Canté una canción que compuse tras la muerte de mi abuelo, que había ocurrido poco antes, llamada «Ayayo». Surgió fresca con la energía de una nueva canción y mi amor por mi abuelo. Terminé y todos nos sentamos en silencio durante algún tiempo.

Jimmy dijo: «Bueno, creo que será mejor que cuelgue mi guitarra».

Nos reímos y comprendimos la forma humilde y autocomplaciente en que hizo su cumplido. A lo largo de la noche, Jimmy hizo muchos cumplidos, que nos hicieron sonreír y reír a todos, disfrutando de la dulzura de esos momentos.

Me sentí conmovida y tímida por su generosidad. Le pregunté si estaría dispuesto a compartir una canción. Accedió humildemente, y allí desplegó una de las canciones más hermosas que jamás he escuchado, en silencio, modestamente, dejando que las energías de su corazón puro y la luz del reino espiritual aparecieran a través de su voz y su historia.

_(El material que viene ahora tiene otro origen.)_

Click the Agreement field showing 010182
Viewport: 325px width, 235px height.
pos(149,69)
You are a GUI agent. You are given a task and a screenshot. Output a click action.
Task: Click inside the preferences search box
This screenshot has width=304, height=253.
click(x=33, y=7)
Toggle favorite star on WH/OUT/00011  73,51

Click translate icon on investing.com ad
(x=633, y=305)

La canción terminó y nos quedamos sin palabras. Hicimos una larga y silenciosa pausa para absorber la belleza y dejar que impregnara cada una de nuestras células. La química de la sala había cambiado, reflejando el título de su canción, «Convierte el cobre en oro». Al cabo de un rato, me explicó que la canción no se había publicado por alguna razón, pero me dio una cinta de casete con una grabación del tema.

No recuerdo haberme despedido de Jimmy, y me alegro de ello. Parece que cuando las almas se encuentran en un plano espiritual, en este mundo terrestre, el tiempo y el espacio y los juicios y las expectativas se evaporan. En estas conexiones vive una belleza intemporal, sin palabras, que penetra en lo eterno. Así es como Jimmy Seals está grabado en mi corazón: eternamente.

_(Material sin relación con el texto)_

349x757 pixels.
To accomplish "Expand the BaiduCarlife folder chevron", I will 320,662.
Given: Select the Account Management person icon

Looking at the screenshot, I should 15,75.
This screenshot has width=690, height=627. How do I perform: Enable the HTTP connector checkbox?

Gracias, Jimmy, alma bellísima, por ser una luz extraordinaria en mi camino hacia el Amado. Trajiste tanta alegría y belleza a este mundo. Tú, junto con otro tesoro, Dash Crofts, invitaste a miles de almas a la Fe bahá’í, a través de tus conciertos, hogareñas y canciones, cada una, con sus significados más profundos, interpretadas en todo el mundo, todavía, en conciertos, graduaciones, restaurantes, centros comerciales, ¡en todas partes!

Las canciones de Seals & Crofts todavía llenan nuestros oídos y nuestras almas: «Hummingbird», una palabra clave para referirse a Bahá’u’lláh; «East of Ginger Trees», (una de mis favoritas); «Summer Breeze»; «We May Never Pass this Way Again»; y muchas, muchas más. Jimmy, sé que tu reunión en el otro mundo, con tu querido hermano Dan Seals, otra estrella brillante, será gloriosa y espero que tu reunión con tu Bienamado esté llena de tantas bendiciones que arrojen su luz de nuevo sobre este mundo y tu hermosa familia. Estoy imaginando los coros del cielo a tu disposición, alma preciosa.

Aquí está la canción que Jimmy cantó para mí (aunque yo tengo la versión acústica) durante aquella hermosa tarde: «Convierte el cobre en oro». Que todos podamos transformar el cobre de nuestro ser en el oro de nuestro más alto potencial y amor.